▶ **ACTIVITY**
Each line from the one with "You are a computer-use" through the end of the records below should be transcribed exactly, and each picture should be skipped.

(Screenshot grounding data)
---

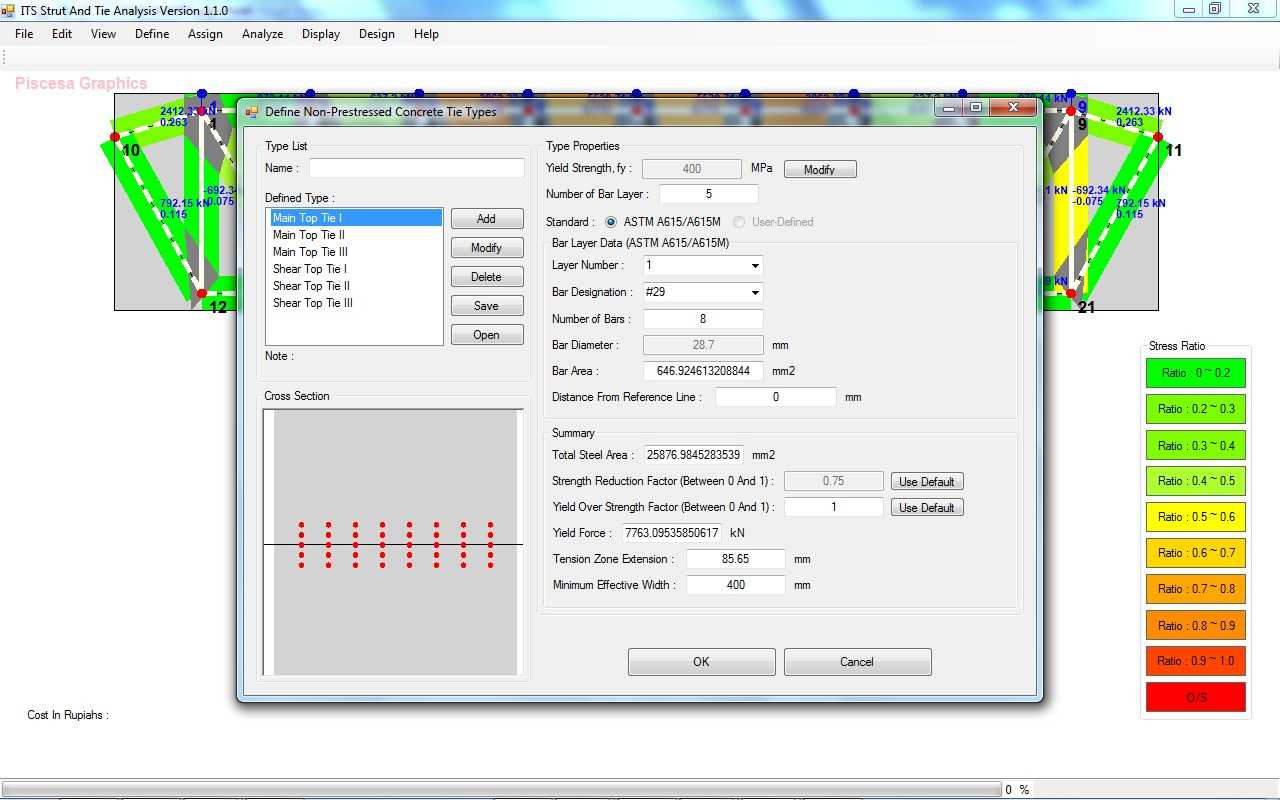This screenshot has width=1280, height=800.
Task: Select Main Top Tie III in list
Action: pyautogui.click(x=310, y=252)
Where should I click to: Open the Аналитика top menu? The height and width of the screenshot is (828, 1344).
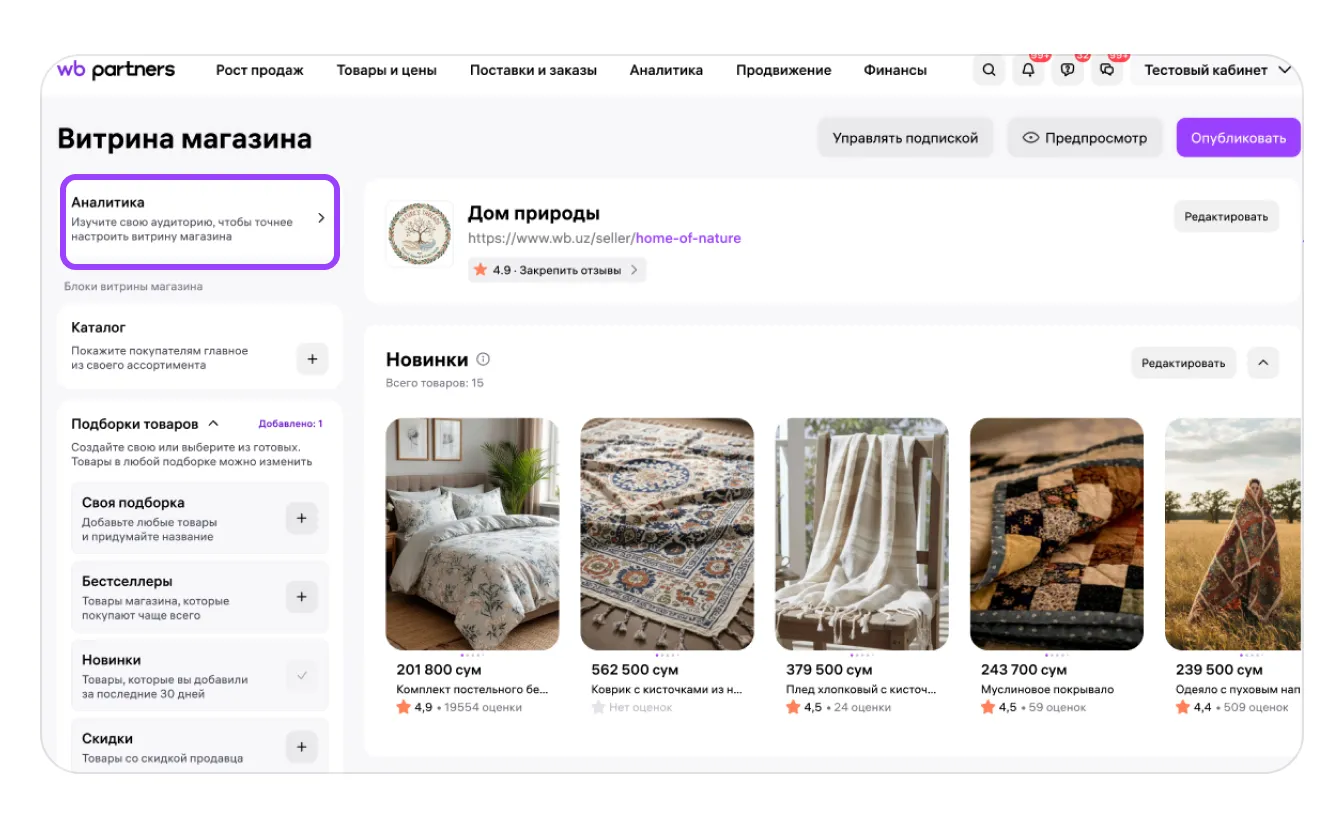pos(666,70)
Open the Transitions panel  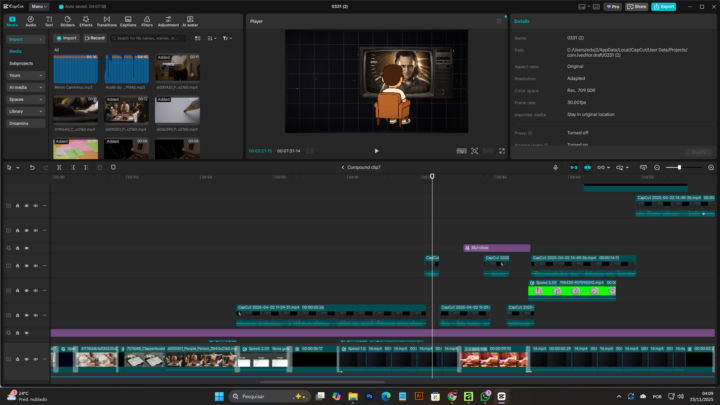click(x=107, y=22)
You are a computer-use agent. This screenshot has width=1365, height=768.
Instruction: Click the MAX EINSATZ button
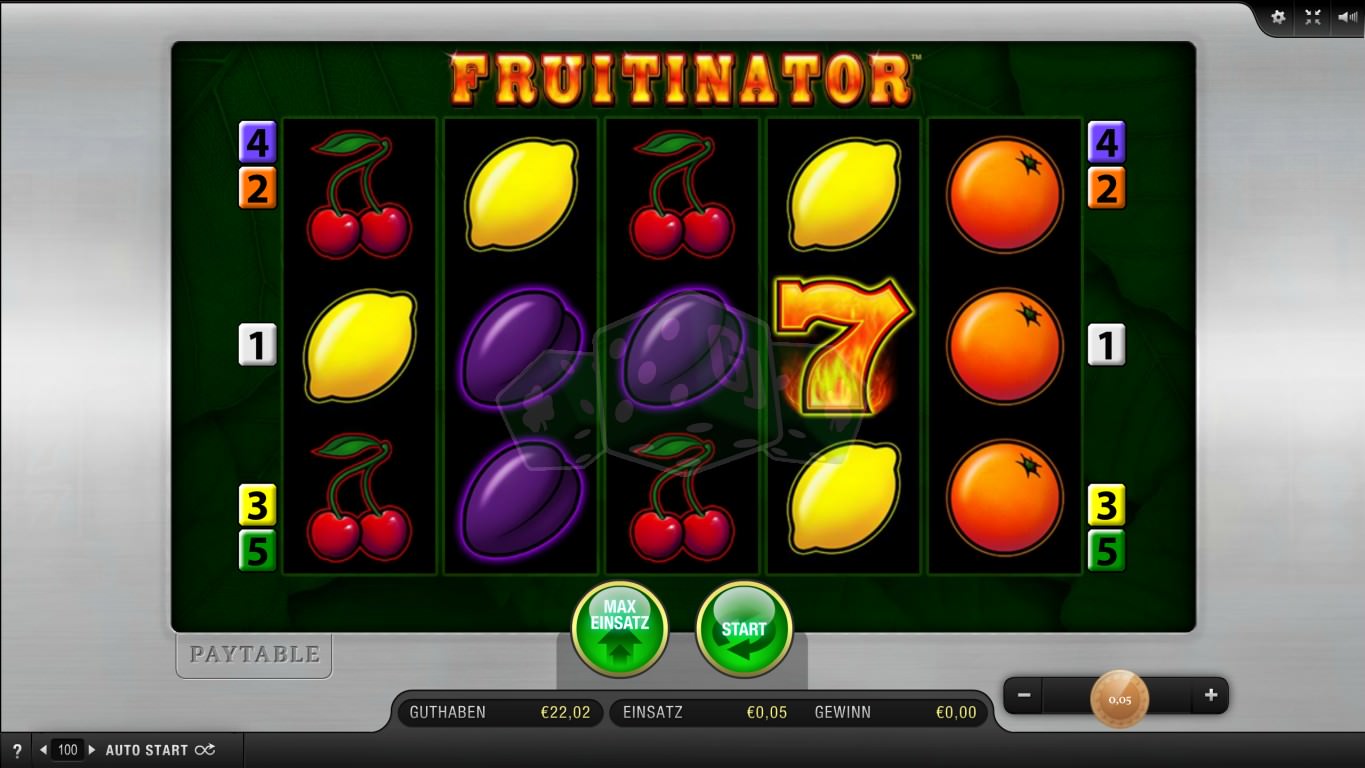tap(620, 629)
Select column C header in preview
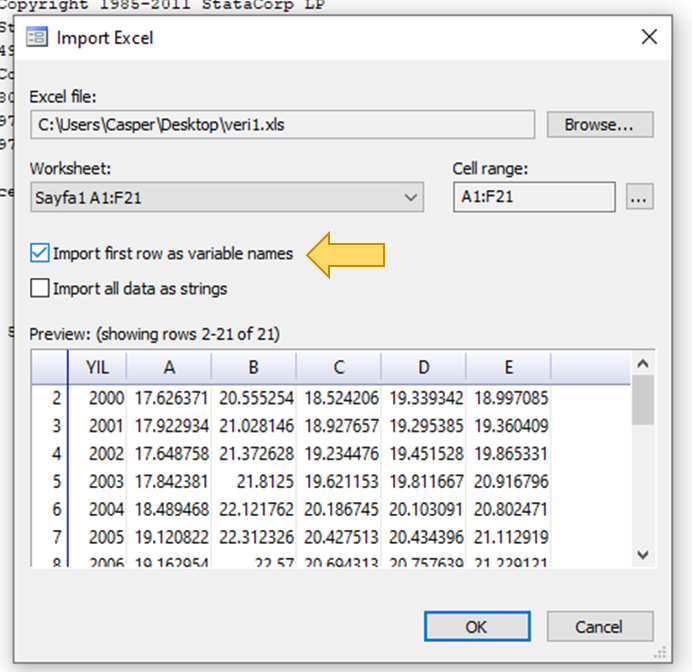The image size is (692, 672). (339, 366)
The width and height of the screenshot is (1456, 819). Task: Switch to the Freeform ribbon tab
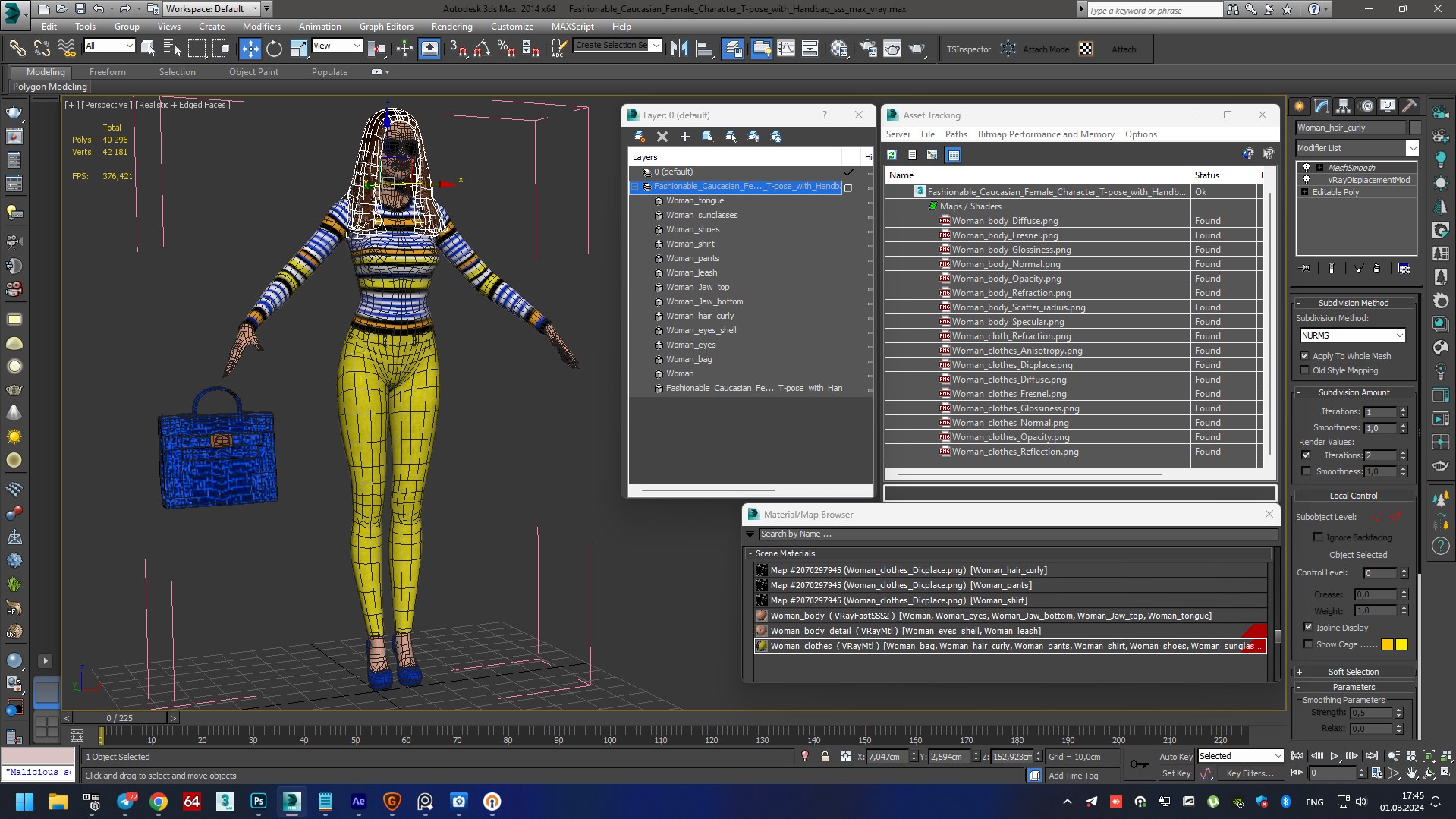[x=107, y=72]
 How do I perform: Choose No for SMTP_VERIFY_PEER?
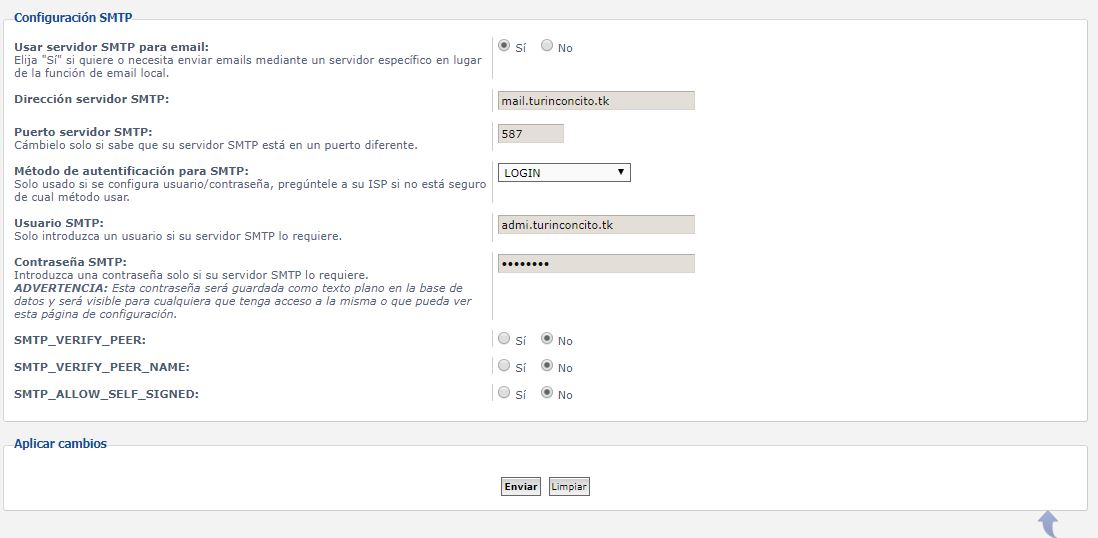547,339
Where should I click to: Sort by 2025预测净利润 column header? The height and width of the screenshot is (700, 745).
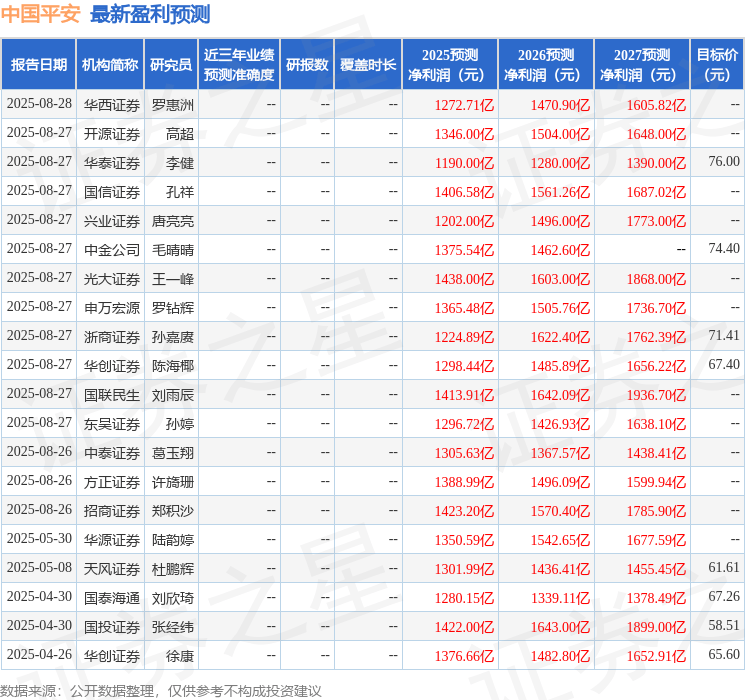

---

▶ **TASK ANSWER**
You are a computer-use agent. This screenshot has width=1365, height=768.
Instruction: Click the MAX EINSATZ button
tap(620, 629)
Select column C header in preview
The image size is (692, 672). (339, 366)
The width and height of the screenshot is (1456, 819). Task: Switch to the Freeform ribbon tab
[x=107, y=72]
 How do I perform: Choose No for SMTP_VERIFY_PEER?
547,339
Where should I click to: Sort by 2025预测净利润 column header? The height and width of the screenshot is (700, 745).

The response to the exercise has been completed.